On the Complexity of Optimal Request Routing and Content Caching in Heterogeneous Cache Networks

TLDR: This work investigates the problem of developing optimal joint routing and caching policies in a network supporting in-network caching with the goal of minimizing expected content-access delay and identifies the structural property of the user-cache graph that makes the problem NP-complete.

Abstract: In-network content caching has been deployed in both the Internet and cellular networks to reduce content-access delay. We investigate the problem of developing optimal joint routing and caching policies in a network supporting in-network caching with the goal of minimizing expected content-access delay. Here, needed content can either be accessed directly from a back-end server (where content resides permanently) or be obtained from one of multiple in-network caches. To access content, users must thus decide whether to route their requests to a cache or to the back-end server. In addition, caches must decide which content to cache. We investigate two variants of the problem, where the paths to the back-end server can be considered as either congestion-sensitive or congestion-insensitive, reflecting whether or not the delay experienced by a request sent to the back-end server depends on the request load, respectively. We show that the problem of optimal joint caching and routing is NP-complete in both cases. We prove that under the congestion-insensitive delay model, the problem can be solved optimally in polynomial time if each piece of content is requested by only one user, or when there are at most two caches in the network. We also identify the structural property of the user-cache graph that makes the problem NP-complete.

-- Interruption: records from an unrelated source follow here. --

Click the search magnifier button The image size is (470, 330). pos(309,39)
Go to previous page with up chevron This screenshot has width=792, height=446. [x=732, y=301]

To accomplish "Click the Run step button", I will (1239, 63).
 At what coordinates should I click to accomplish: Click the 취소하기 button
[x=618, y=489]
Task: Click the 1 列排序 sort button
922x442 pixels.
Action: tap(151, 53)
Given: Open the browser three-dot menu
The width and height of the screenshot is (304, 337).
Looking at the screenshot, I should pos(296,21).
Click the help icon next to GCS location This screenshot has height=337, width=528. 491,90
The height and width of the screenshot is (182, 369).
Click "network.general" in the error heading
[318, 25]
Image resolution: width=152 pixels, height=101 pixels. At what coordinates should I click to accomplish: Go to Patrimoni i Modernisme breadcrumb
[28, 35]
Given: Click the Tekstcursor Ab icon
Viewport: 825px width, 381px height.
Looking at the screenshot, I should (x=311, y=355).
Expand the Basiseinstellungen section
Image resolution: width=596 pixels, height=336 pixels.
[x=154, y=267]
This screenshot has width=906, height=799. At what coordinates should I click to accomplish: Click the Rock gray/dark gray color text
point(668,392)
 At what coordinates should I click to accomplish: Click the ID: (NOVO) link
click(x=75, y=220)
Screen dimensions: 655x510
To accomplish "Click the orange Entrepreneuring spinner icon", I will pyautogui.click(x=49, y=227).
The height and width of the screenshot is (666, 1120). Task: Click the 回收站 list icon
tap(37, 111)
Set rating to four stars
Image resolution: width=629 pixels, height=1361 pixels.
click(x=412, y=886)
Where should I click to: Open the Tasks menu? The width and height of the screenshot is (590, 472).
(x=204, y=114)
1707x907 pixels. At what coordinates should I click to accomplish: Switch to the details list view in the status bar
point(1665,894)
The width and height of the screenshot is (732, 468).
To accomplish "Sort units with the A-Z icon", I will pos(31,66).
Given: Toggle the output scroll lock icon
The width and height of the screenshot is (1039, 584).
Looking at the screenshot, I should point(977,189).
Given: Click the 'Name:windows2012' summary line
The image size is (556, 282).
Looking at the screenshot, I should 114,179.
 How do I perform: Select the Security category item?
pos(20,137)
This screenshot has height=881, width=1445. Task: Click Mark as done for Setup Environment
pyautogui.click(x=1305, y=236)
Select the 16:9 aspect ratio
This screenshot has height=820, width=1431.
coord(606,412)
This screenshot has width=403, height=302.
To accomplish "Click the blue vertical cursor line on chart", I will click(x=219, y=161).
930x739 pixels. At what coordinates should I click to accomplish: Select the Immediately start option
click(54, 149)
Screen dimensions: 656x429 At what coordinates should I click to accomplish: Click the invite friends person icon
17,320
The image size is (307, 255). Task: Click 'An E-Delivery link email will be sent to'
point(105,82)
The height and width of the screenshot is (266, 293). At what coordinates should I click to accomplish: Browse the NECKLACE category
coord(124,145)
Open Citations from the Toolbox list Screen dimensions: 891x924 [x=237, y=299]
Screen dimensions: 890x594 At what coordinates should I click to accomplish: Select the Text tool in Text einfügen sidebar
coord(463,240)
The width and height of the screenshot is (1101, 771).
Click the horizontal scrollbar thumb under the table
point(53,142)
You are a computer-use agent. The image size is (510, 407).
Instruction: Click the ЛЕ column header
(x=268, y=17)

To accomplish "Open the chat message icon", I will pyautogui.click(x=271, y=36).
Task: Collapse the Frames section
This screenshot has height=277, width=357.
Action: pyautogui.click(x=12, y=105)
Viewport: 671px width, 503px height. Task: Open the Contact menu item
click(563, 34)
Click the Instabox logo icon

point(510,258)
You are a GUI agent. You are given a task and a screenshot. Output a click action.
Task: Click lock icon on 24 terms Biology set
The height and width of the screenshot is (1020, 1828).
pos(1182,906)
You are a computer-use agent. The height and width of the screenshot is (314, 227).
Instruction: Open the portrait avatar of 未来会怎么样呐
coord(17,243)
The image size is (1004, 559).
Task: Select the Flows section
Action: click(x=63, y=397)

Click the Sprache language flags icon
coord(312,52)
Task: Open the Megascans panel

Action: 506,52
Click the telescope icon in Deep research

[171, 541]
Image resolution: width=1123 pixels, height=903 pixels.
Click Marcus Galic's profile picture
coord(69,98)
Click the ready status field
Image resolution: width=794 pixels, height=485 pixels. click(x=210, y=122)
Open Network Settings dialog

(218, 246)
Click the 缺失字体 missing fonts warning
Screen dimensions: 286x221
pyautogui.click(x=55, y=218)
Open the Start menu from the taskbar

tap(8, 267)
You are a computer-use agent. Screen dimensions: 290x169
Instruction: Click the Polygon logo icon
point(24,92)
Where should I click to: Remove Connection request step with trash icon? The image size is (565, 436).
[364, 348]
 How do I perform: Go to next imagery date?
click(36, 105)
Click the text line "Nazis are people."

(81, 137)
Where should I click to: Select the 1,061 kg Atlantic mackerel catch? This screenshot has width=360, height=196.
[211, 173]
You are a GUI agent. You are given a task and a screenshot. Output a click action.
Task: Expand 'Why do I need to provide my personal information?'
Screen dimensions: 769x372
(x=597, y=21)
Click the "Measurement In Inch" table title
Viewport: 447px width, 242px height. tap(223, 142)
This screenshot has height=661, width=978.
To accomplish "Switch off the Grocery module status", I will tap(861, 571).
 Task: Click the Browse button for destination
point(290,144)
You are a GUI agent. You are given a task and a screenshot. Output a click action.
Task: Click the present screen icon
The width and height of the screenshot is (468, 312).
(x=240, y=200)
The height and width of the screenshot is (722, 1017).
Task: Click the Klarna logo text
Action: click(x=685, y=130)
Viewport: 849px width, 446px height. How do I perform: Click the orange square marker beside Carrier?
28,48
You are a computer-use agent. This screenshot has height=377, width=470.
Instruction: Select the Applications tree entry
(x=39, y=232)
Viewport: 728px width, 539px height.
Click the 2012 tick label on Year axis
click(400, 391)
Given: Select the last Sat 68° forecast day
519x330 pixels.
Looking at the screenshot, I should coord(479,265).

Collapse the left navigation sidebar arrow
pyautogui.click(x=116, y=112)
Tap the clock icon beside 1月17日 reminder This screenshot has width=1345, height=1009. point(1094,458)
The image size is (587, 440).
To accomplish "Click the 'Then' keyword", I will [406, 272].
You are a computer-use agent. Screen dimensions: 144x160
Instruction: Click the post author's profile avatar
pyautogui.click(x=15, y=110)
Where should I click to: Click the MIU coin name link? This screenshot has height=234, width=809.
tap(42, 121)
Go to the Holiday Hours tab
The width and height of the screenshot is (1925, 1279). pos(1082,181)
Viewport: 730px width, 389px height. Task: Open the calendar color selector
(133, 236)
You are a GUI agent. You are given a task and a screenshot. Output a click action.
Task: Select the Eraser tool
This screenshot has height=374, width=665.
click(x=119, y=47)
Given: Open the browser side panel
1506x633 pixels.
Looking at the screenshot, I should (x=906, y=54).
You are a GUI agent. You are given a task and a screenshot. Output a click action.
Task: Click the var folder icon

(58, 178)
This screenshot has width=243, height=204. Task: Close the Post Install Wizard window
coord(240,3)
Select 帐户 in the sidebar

For the congestion-sensitive delay model, we prove that the problem remains NP-complete even if there is only one cache in the network and each content is requested by only one user. We show that approximate solutions can be found for both cases within a $(1-1/e)$ factor from the optimal, and demonstrate a greedy solution that is numerically shown to be within 1% of optimal for small problem sizes. Through trace-driven simulations, we evaluate the performance of our greedy solutions to joint caching and routing, which show up to 50% reduction in average delay over the solution of optimized routing to least recently used caches.